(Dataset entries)
BEGIN
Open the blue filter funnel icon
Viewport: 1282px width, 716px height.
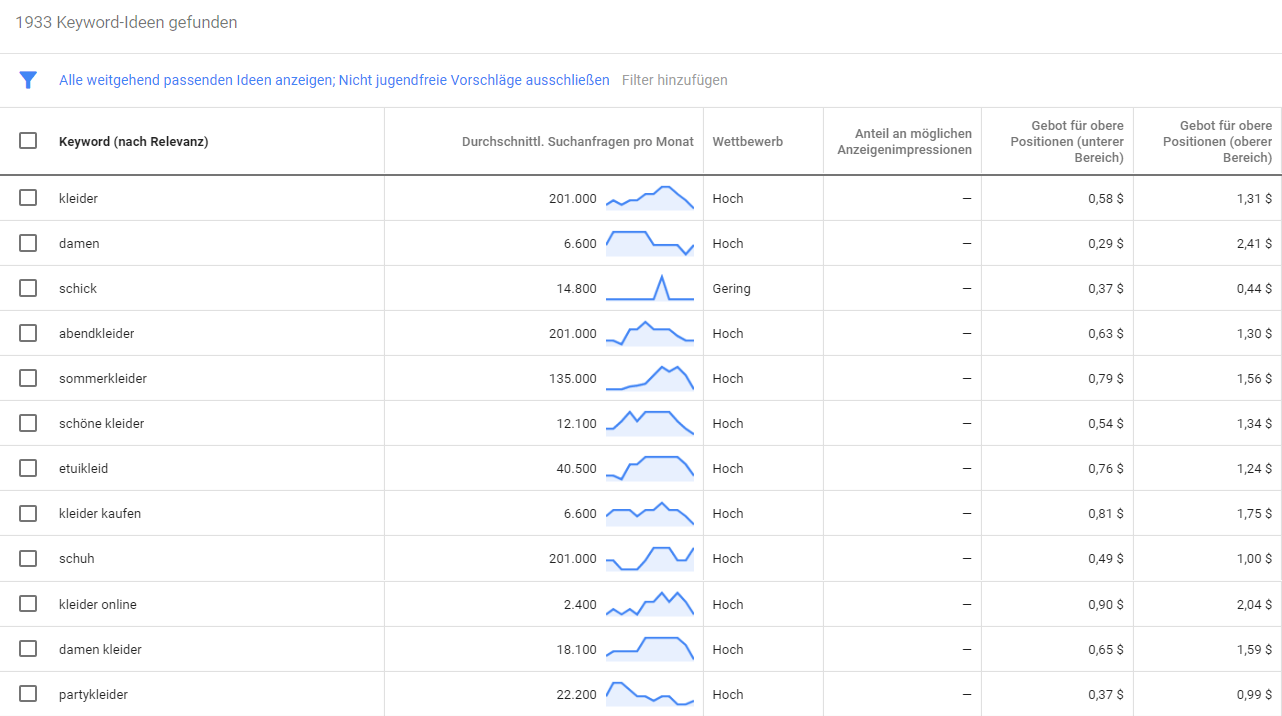coord(28,79)
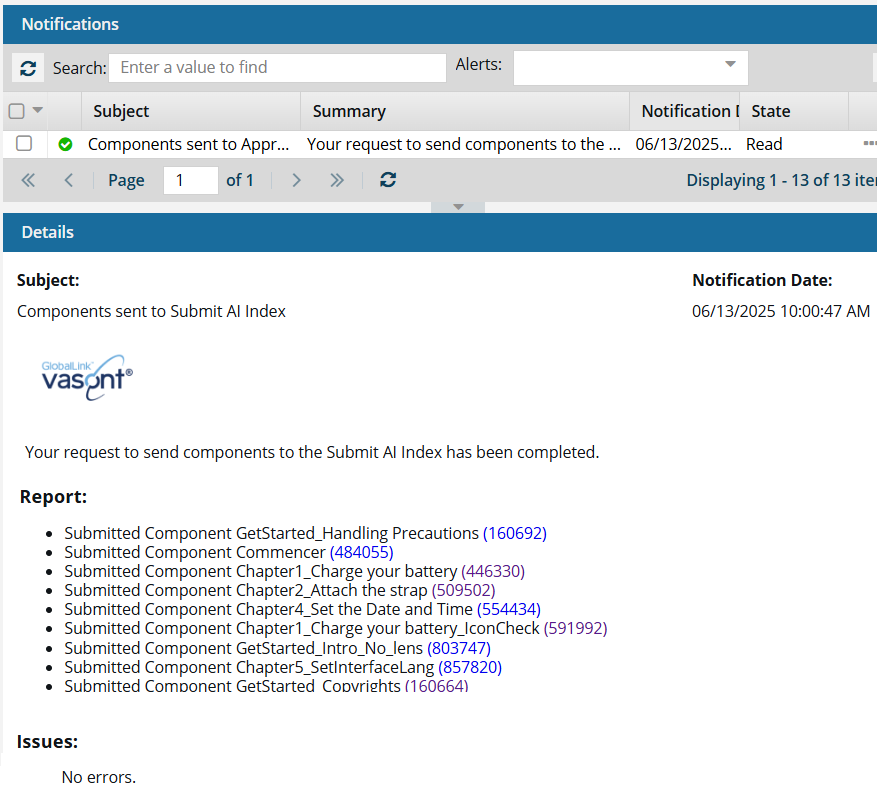Viewport: 877px width, 794px height.
Task: Go to the next notifications page
Action: tap(296, 180)
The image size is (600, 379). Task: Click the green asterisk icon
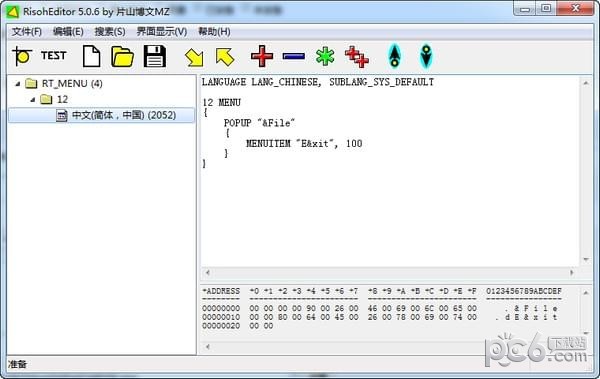[325, 57]
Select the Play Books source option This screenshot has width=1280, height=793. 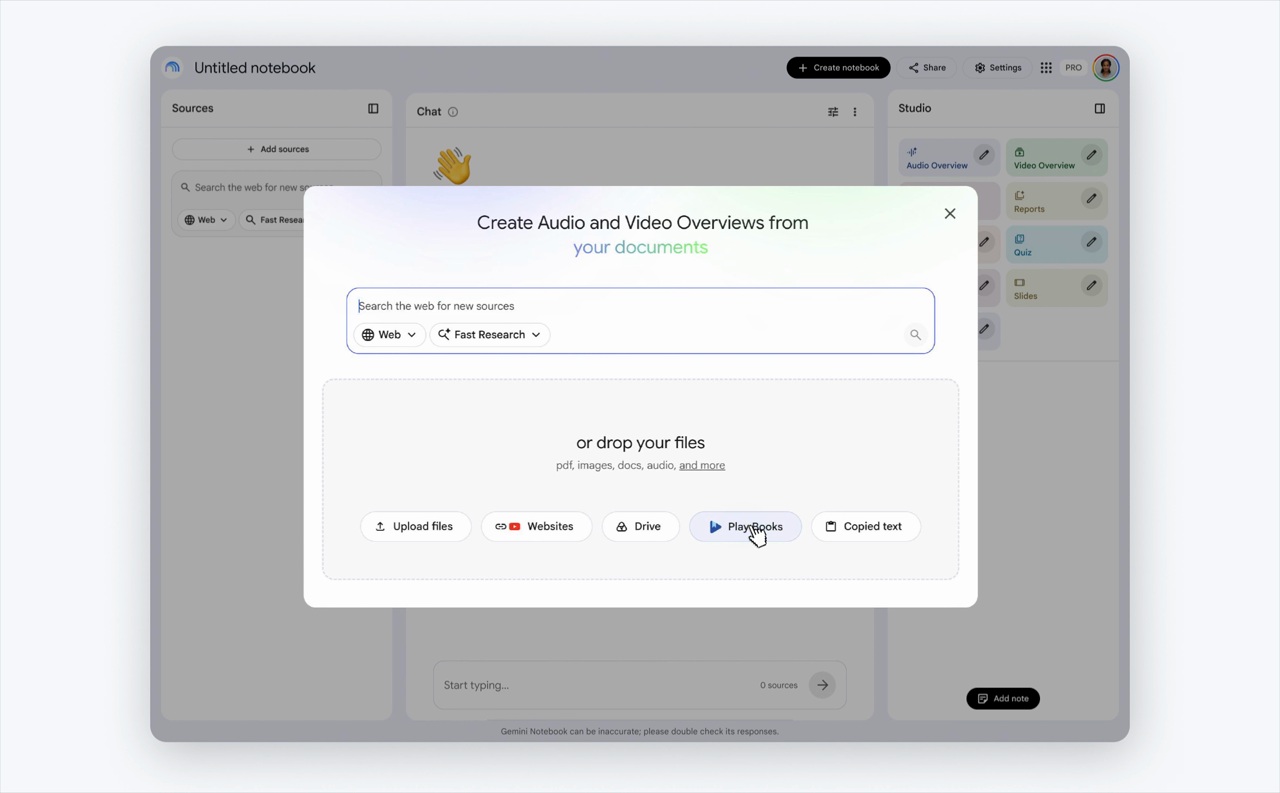click(x=745, y=526)
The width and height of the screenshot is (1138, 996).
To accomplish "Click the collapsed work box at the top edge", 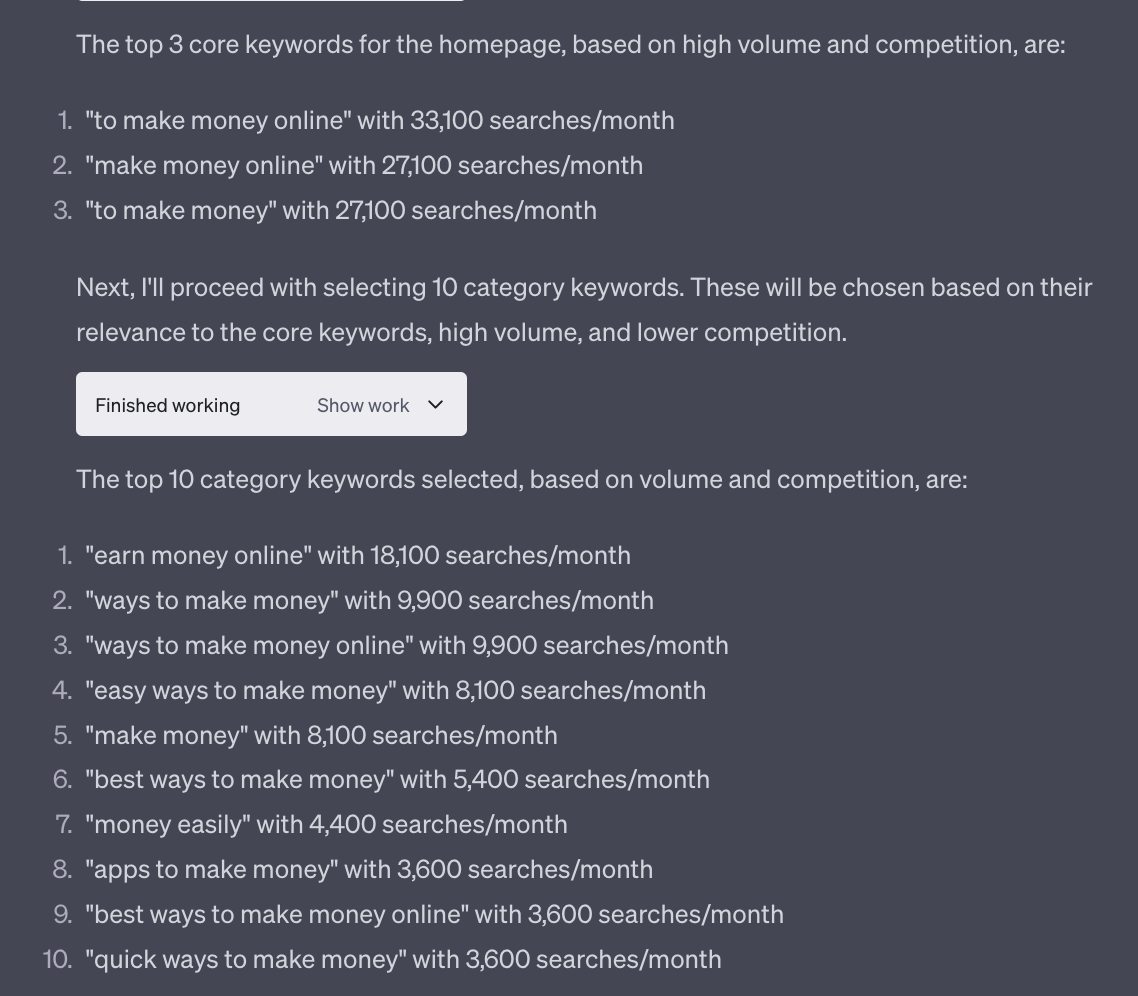I will (x=270, y=1).
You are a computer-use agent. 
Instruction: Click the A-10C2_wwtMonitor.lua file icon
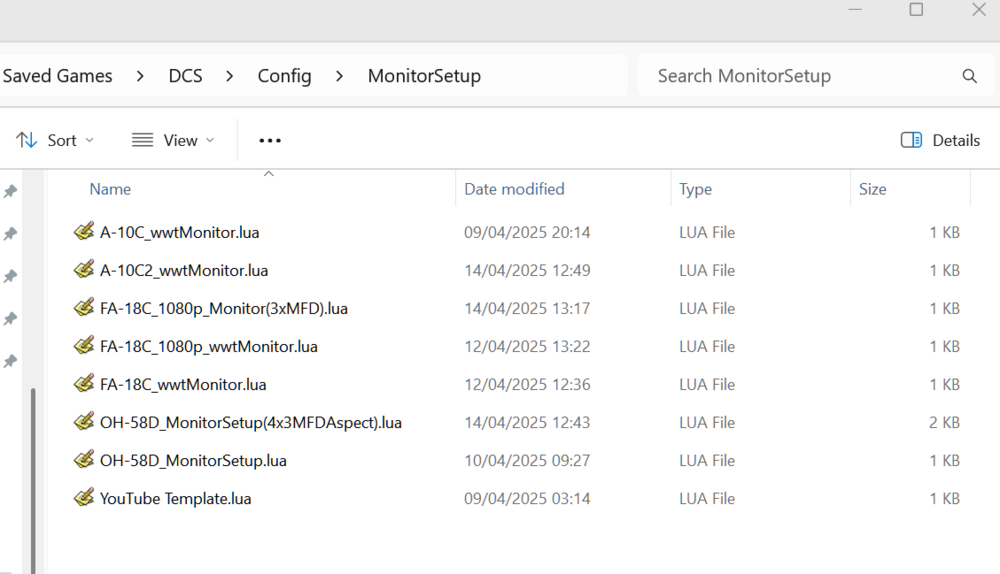point(84,270)
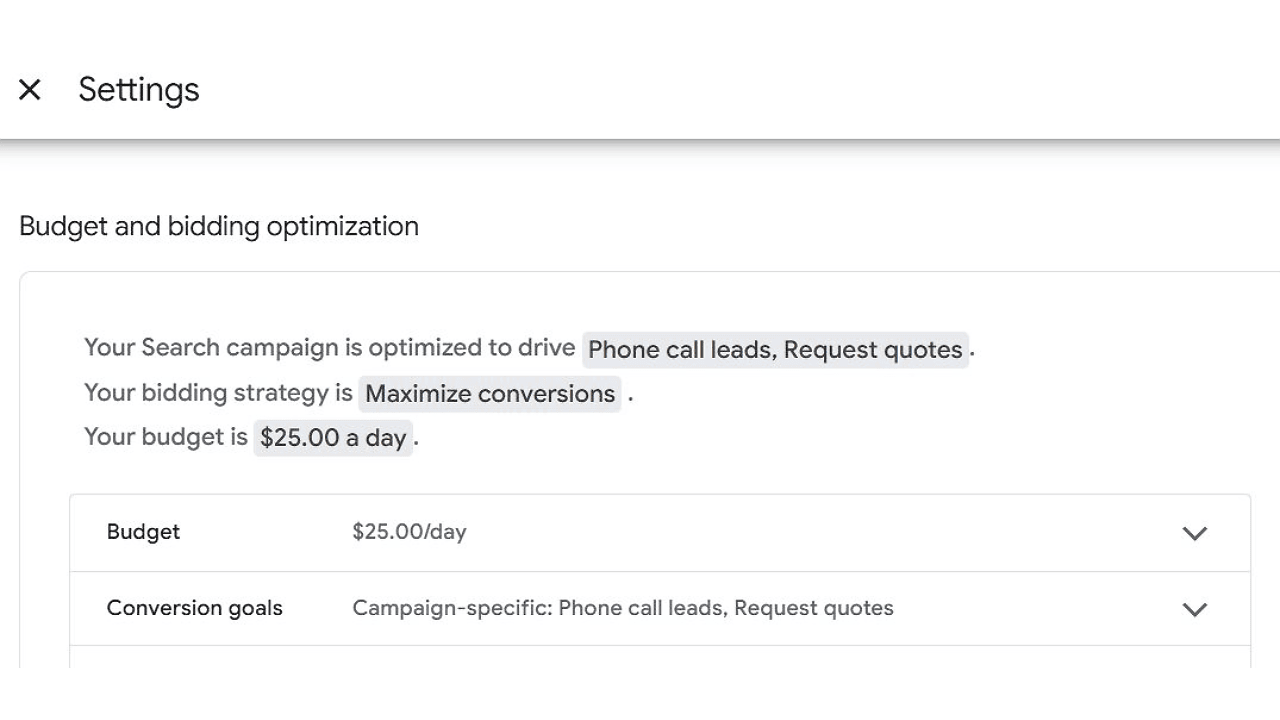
END
In the records above, transcribe exactly the lines from the one containing "You are a computer-use agent." through the last line, both included, and skip the pictures.

§ **ANSWER FOR THIS EXERCISE**:
You are a computer-use agent. 
Instruction: Click the A-10C2_wwtMonitor.lua file icon
point(84,270)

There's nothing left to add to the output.